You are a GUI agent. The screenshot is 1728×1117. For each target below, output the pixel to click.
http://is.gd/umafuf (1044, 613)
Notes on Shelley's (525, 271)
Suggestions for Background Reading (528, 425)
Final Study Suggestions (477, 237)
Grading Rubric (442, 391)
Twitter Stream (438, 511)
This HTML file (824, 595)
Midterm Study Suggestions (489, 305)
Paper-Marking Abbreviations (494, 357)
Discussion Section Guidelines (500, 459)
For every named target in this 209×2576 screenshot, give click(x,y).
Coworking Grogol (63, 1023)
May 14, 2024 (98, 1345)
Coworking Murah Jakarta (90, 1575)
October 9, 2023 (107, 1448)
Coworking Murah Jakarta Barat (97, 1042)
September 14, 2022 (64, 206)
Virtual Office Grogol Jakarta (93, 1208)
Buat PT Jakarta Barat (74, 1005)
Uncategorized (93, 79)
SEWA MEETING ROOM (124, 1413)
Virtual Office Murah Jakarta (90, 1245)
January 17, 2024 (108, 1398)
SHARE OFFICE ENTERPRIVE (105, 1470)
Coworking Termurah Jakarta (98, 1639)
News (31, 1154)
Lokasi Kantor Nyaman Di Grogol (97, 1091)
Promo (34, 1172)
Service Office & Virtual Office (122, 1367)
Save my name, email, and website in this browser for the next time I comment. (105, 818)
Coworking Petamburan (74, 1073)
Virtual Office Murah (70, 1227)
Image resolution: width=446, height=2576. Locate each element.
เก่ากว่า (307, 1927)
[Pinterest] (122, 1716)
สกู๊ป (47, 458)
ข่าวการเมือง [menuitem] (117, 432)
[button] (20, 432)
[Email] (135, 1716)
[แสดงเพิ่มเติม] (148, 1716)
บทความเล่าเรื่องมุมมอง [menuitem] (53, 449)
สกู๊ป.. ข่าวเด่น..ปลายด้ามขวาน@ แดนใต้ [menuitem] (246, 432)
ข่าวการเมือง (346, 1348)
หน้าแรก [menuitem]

--

Instructions for the task: The lines from the one with "Discussion Section Guidelines (500, 459)" through the end of the data above are to be set down exactly, with both boundary lines included and no other lines.

Expected output:
Discussion Section Guidelines (500, 459)
For every named target in this 209×2576 screenshot, give click(x,y).
Coworking Grogol (63, 1023)
May 14, 2024 (98, 1345)
Coworking Murah Jakarta (90, 1575)
October 9, 2023 (107, 1448)
Coworking Murah Jakarta Barat (97, 1042)
September 14, 2022 (64, 206)
Virtual Office Grogol Jakarta (93, 1208)
Buat PT Jakarta Barat (74, 1005)
Uncategorized (93, 79)
SEWA MEETING ROOM (124, 1413)
Virtual Office Murah Jakarta (90, 1245)
January 17, 2024 (108, 1398)
SHARE OFFICE ENTERPRIVE (105, 1470)
Coworking Termurah Jakarta (98, 1639)
News (31, 1154)
Lokasi Kantor Nyaman Di Grogol (97, 1091)
Promo (34, 1172)
Service Office & Virtual Office (122, 1367)
Save my name, email, and website in this browser for the next time I comment. (105, 818)
Coworking Petamburan (74, 1073)
Virtual Office Murah (70, 1227)
Image resolution: width=446, height=2576. Locate each element.
เก่ากว่า (307, 1927)
[Pinterest] (122, 1716)
สกู๊ป (47, 458)
ข่าวการเมือง [menuitem] (117, 432)
[button] (20, 432)
[Email] (135, 1716)
[แสดงเพิ่มเติม] (148, 1716)
บทความเล่าเรื่องมุมมอง [menuitem] (53, 449)
สกู๊ป.. ข่าวเด่น..ปลายด้ามขวาน@ แดนใต้ [menuitem] (246, 432)
ข่าวการเมือง (346, 1348)
หน้าแรก [menuitem]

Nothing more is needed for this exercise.